Todo tiene que estar procesado por el sistema, digerido por él y expulsado de forma que no ofenda a nadie. A nadie relevante, claro está. A los cristianos, en especial a los católicos, se les puede ofender gratis. De hecho, en España la «Justicia» ampara a quienes se dediquen a ofenderlos. Es el sistema el que define lo que es ofender, a quién se puede ofender y a quién no.
¿El sistema? No me termina de gustar esa expresión. Es demasiado abstracta, y las abstracciones suelen servir para ocultar respuestas y responsabilidades. Es como lo de amar a la humanidad pero no al vecino.
El sistema lo definen los políticos, podríamos decir. Sean los que tenemos a sueldo para que nos vacíen los bolsillos de forma directa, sean los que les dan instrucciones de instancias superiores para que vayan metiendo poco a poco leyes que cambien pensamiento y tradiciones.
El sistema lo definen los medios de comunicación que, como buenos perrillos, hacen justo lo que se les exige desde su línea política preferida. Línea, por cierto, que en España, salvo contadas excepciones, es siempre la misma. Aunque cambien las siglas, las políticas concretas son demasiado parecidas como para seguir creyéndose que hay distintas líneas ideológicas en los partidos parlamentarios. Hay una sola línea y derivados más o menos acomplejados. Nada más. El mal menor demuestra, una y otra vez, que es malo. Y aquí da igual.
Pero, amigo mío, el problema es que, concretando, a los políticos los eliges tú.
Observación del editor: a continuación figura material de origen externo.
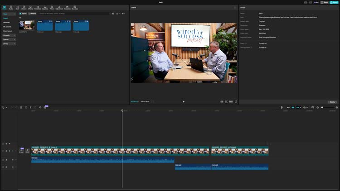Click the Export button
Image resolution: width=340 pixels, height=191 pixels.
[x=335, y=2]
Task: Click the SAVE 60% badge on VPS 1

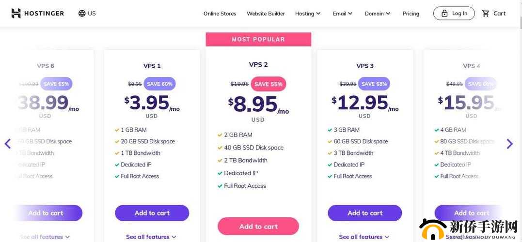Action: [159, 84]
Los elijo yo. Los eligen millones de votantes que han aceptado sin luchar, por vagancia, por comodidad, por costumbre, porque era lo fácil, el discurso de esa línea ideológica que quiere que todo sea uniforme, que no haya voces discordantes, que todos aplaudan a los mismos, que todos hagan callar a quienes no aceptan (no aceptamos) ese discurso.
La Navidad no escapa a este procesado. Es triste, muy triste, ver cómo la gente te felicita unas fiestas genéricas, sin decir el nombre. Por si acaso, no sea que vayamos a recordar el motivo de estas «fiestas». Se nos ha impuesto sin encontrar resistencia un modelo de Navidad (¡oh, no, he dicho Navidad!) desnaturalizada, desarraigada, que se centre en un extraño espíritu navideño que parece que flota por ahí en estas fechas. Otros caen en la bobalicona historia del solsticio de invierno, que ni siquiera coincide en la fecha con la Navidad. Pero no importa, cualquier cosa por eliminar a Cristo de la ecuación.
Quizá sea hora de despertar. De empezar a alzar la voz y rebelarnos. Podemos empezar por recuperar la Navidad. Por poner a Cristo en el centro. Por felicitar la Navidad, no unas fiestas sin nombre que bien podrían ser un invento del consumismo, tal como están planteadas.
Los españoles, en otros tiempos, éramos luchadores. No estaría mal que volviéramos a serlo.
Os deseo una muy feliz y santa Navidad. Y, por qué no, también una rebelde Navidad.